Published 20/04/2016, 14:41
© Reuters. A policeman escorts Australian woman Faulkner, the mother of the al-Amin children, to be transported from a courthouse towards Lebanon's Baabda Prison For Women

BEIRUT (Reuters) - An Australian woman and television crew charged with kidnapping her children from their father in Beirut were set to be released on Wednesday, a judge said, after an out-of-court settlement was reached between the sides.

The mother, Sally Faulkner, and the four-member Australian "60 minutes" television crew were charged on April 12 with involvement in kidnapping after the woman's two children were snatched off the street following a custody dispute with their Lebanese father.

The judge, Rami Abdallah, said father Ali Zeid al-Amin had dropped charges against them. Bail was paid and they were free to leave the country, he and the lawyer representing them said. It was unclear when Faulkner and the crew would actually be released.

Members of the TV crew were earlier marched handcuffed to and from a room in a courthouse outside Beirut while their lawyers tried to negotiate their release.
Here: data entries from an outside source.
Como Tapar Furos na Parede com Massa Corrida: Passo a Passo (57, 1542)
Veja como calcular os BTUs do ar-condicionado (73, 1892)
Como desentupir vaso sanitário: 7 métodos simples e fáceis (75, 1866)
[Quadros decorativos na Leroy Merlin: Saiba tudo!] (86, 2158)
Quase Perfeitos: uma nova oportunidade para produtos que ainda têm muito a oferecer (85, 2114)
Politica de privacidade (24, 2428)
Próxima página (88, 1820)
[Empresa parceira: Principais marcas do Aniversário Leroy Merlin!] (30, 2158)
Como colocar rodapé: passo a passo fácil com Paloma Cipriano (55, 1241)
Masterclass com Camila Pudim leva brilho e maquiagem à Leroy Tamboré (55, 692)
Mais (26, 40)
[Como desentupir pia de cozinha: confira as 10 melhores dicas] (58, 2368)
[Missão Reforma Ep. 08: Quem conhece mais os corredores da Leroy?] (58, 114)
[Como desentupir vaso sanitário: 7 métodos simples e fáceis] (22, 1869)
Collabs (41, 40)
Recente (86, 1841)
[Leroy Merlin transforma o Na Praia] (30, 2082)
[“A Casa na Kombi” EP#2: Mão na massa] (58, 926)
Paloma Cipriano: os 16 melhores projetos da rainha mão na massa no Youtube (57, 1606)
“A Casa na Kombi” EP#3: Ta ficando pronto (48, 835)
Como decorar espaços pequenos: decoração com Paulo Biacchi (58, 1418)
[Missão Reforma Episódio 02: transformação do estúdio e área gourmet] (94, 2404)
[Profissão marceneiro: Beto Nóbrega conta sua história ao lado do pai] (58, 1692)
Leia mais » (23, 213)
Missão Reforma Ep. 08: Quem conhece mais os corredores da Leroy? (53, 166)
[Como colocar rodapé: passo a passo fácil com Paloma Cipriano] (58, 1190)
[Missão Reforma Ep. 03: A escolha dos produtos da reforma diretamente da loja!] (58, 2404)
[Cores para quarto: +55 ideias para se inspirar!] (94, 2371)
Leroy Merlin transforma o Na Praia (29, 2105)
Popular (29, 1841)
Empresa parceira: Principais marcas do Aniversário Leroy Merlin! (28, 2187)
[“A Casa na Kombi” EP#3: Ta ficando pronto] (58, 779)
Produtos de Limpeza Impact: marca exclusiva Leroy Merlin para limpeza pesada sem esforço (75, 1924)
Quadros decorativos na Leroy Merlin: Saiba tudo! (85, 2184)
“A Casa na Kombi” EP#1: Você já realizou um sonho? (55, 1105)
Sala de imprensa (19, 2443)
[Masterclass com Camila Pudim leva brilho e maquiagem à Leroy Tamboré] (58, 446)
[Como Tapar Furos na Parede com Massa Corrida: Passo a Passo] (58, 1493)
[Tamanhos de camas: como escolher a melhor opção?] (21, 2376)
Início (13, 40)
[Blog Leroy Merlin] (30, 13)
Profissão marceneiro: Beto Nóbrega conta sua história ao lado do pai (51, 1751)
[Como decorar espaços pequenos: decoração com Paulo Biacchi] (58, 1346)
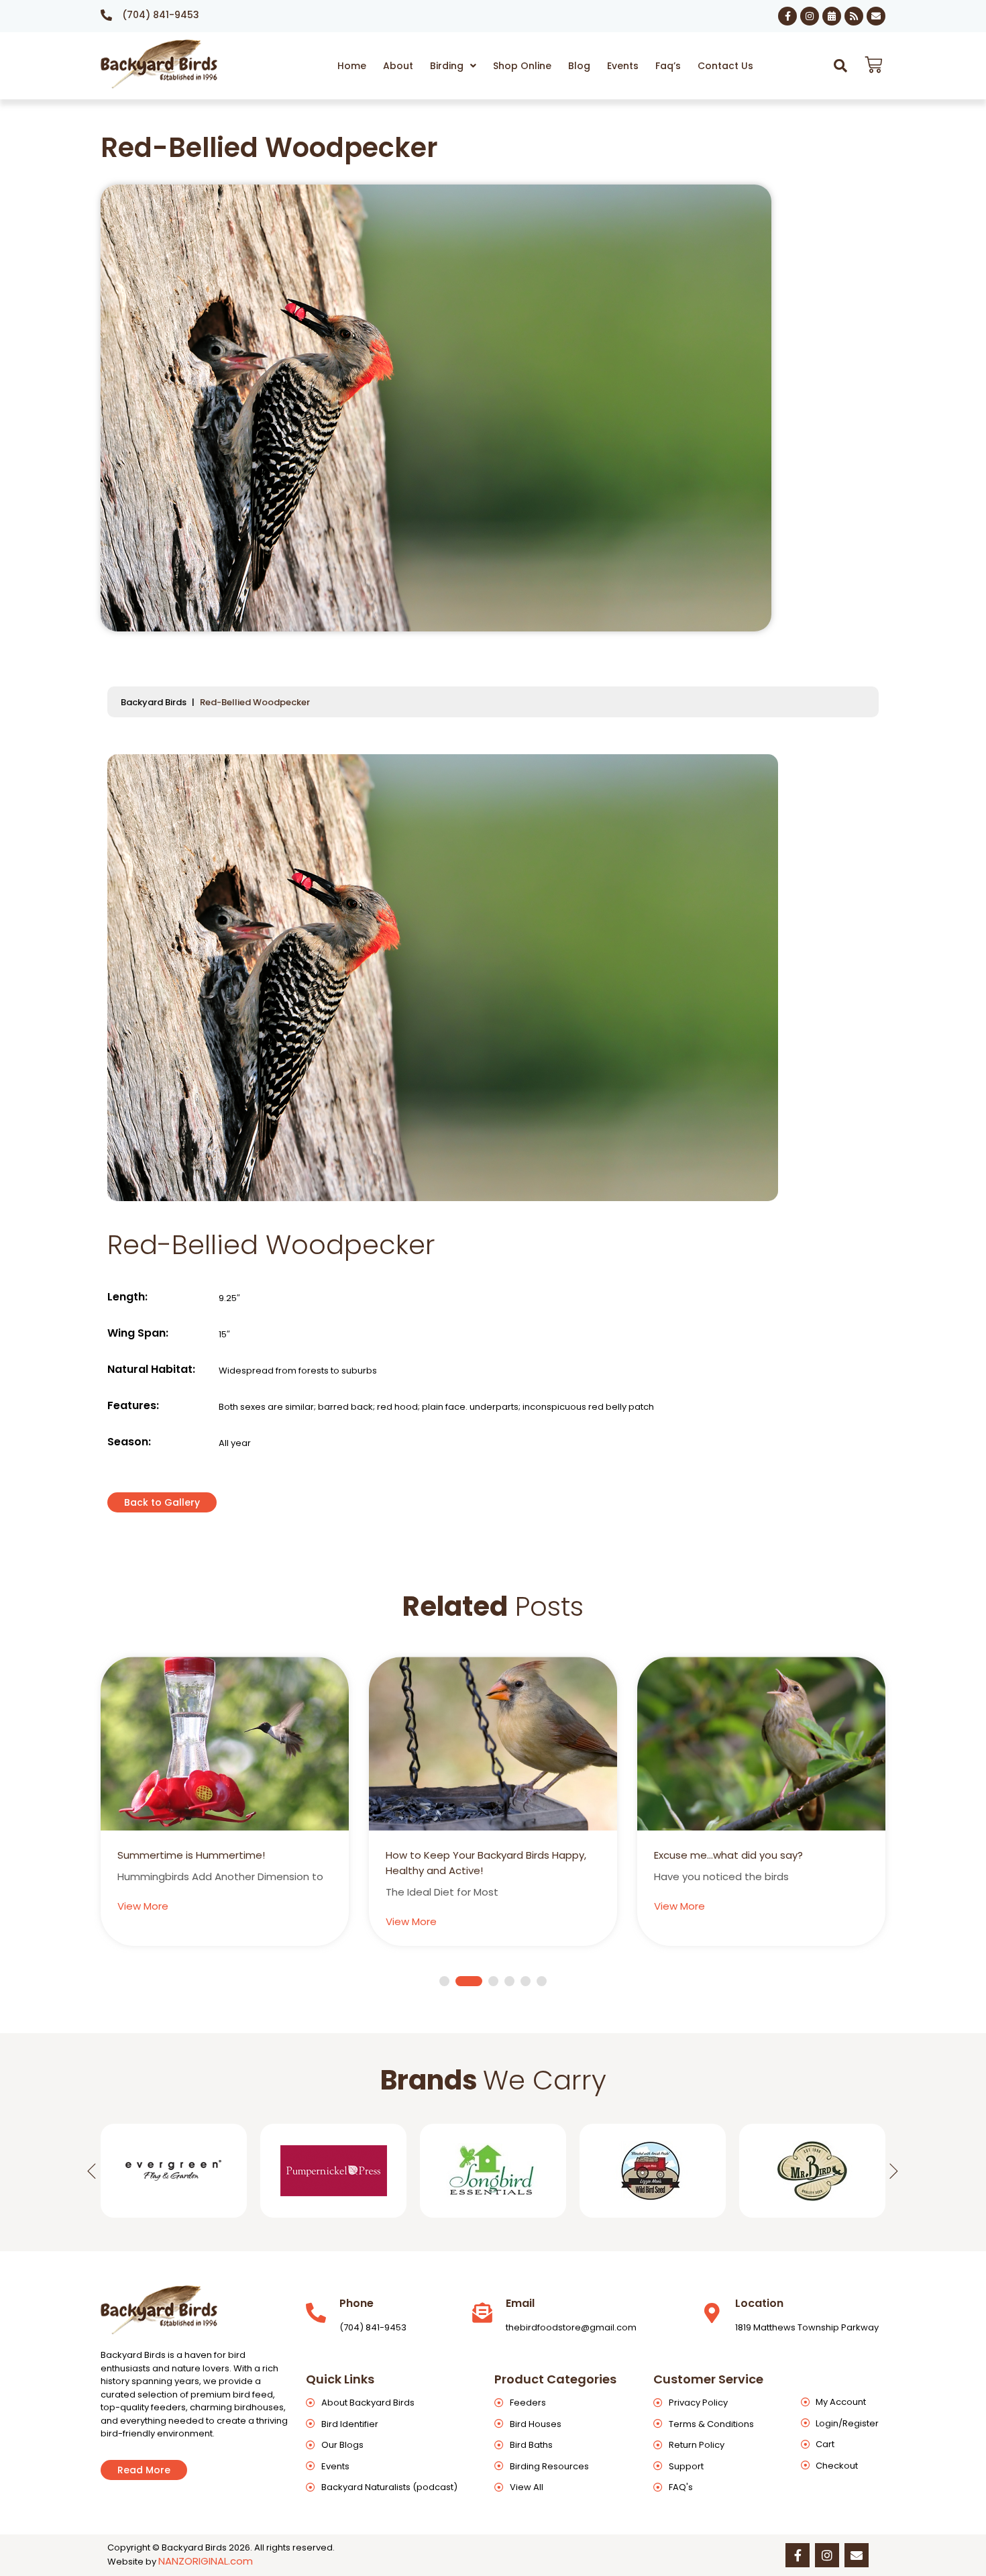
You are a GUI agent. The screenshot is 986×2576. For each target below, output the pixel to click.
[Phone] (316, 2313)
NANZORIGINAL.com (205, 2561)
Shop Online (522, 65)
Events (623, 65)
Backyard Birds (153, 702)
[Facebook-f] (787, 16)
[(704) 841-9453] (106, 15)
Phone (356, 2303)
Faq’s (668, 65)
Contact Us (725, 65)
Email (520, 2303)
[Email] (482, 2313)
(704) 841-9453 (160, 14)
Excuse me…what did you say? (728, 1855)
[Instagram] (809, 16)
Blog (579, 65)
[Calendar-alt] (831, 16)
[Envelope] (876, 16)
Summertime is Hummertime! (191, 1855)
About (398, 65)
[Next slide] (894, 2170)
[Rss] (853, 16)
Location (759, 2303)
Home (351, 65)
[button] (453, 66)
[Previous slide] (92, 2170)
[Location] (712, 2313)
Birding (446, 65)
"We reached a point where it is enough for her (Faulkner) being detained, it is wrong for the children and for her as a mother," Amin said, explaining his decision to drop charges.

At the time of the kidnapping incident, Lebanese authorities said they had prevented the woman and the crew from taking Amin and Faulkner's two children back to Australia.

CCTV footage broadcast on Lebanese television appeared to show several people grabbing the children, who the father said were aged five and three, from their grandmother and bundling them into a car.

Australia's Channel Nine television network has said its crew was not connected to the people who grabbed the children, Australian media reported.

The mother was subsequently arrested and the children were returned to their father.

© Reuters. A policeman escorts Australian woman Faulkner, the mother of the al-Amin children, to be transported from a courthouse towards Lebanon's Baabda Prison For Women

Lebanon, unlike Australia, is not a signatory to the Hague Convention on the Civil Aspects of International Child Abduction, which allows for children normally resident in one location to be returned if taken by a relative.